Please output all the entries word for word, without the pictures.

----- Extracted material

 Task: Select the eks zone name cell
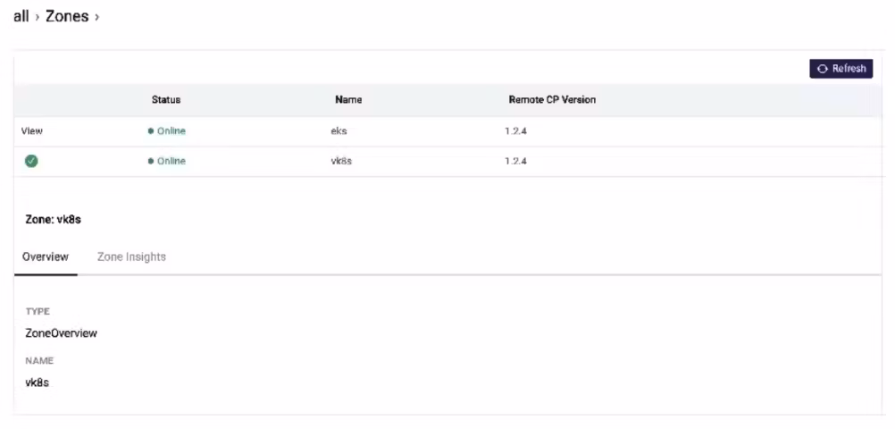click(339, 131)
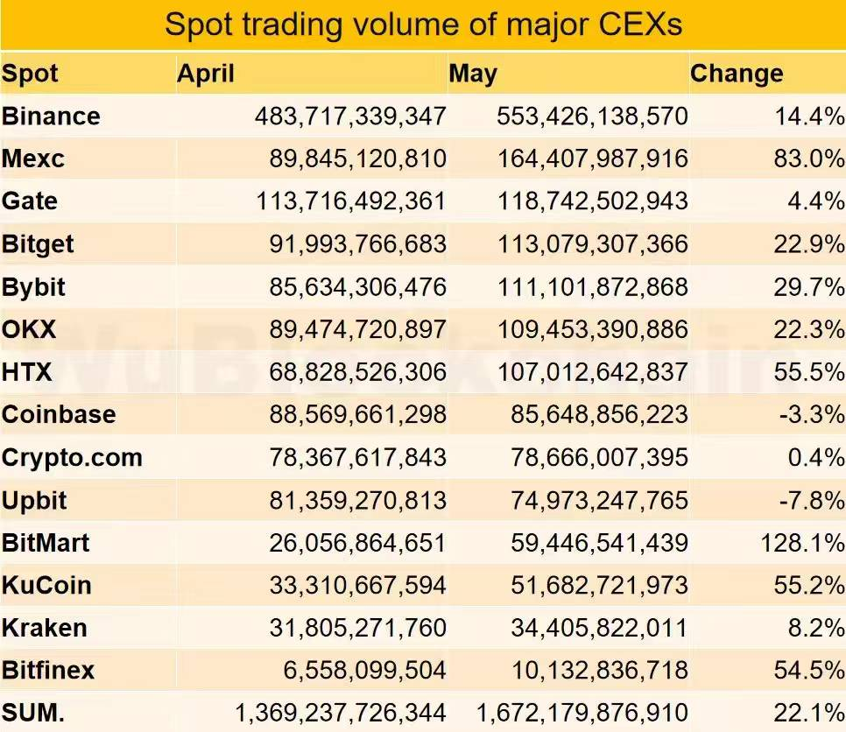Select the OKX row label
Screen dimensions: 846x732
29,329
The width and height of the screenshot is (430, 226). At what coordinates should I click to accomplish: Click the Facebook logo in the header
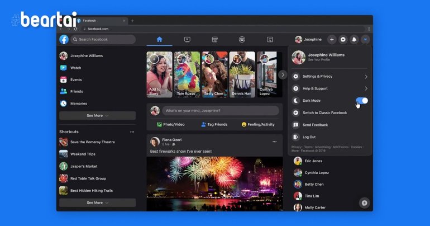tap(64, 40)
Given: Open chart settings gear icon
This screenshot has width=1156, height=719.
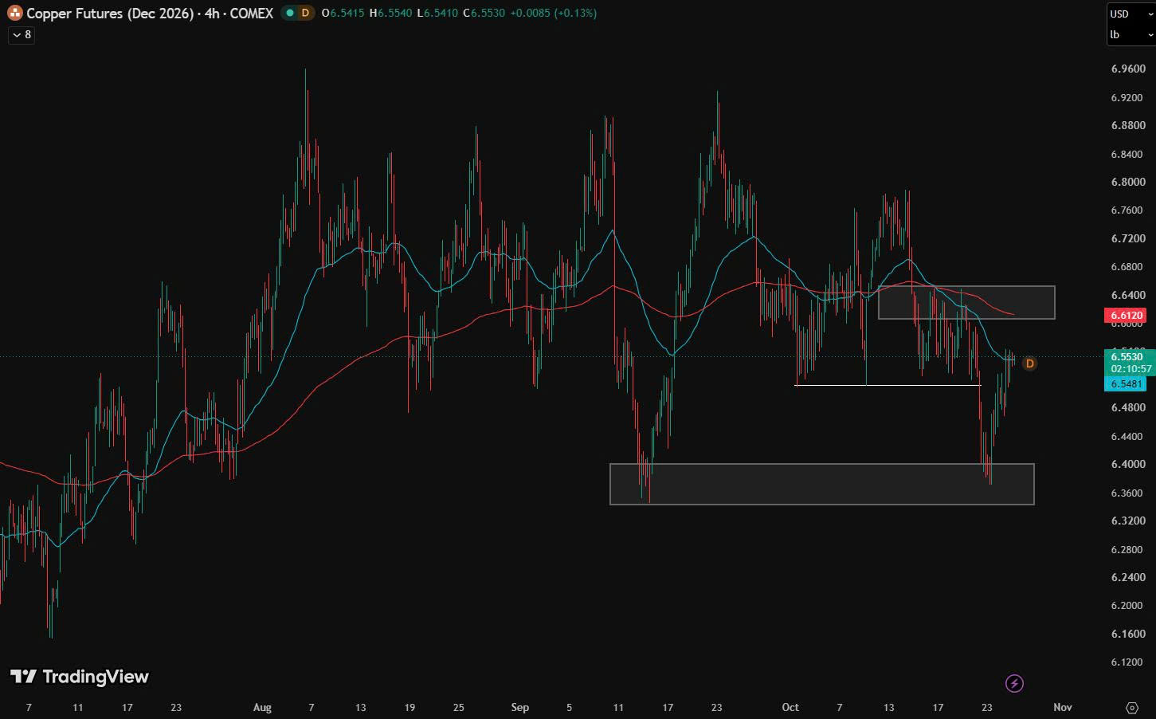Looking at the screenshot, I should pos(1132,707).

----------

# Solution for this problem
 Task: Select the eks zone name cell
click(339, 131)
Select the OKX row label
Screen dimensions: 846x732
29,329
The width and height of the screenshot is (430, 226). At what coordinates should I click to accomplish: Click the Facebook logo in the header
tap(64, 40)
Given: Open chart settings gear icon
This screenshot has width=1156, height=719.
Looking at the screenshot, I should pos(1132,707).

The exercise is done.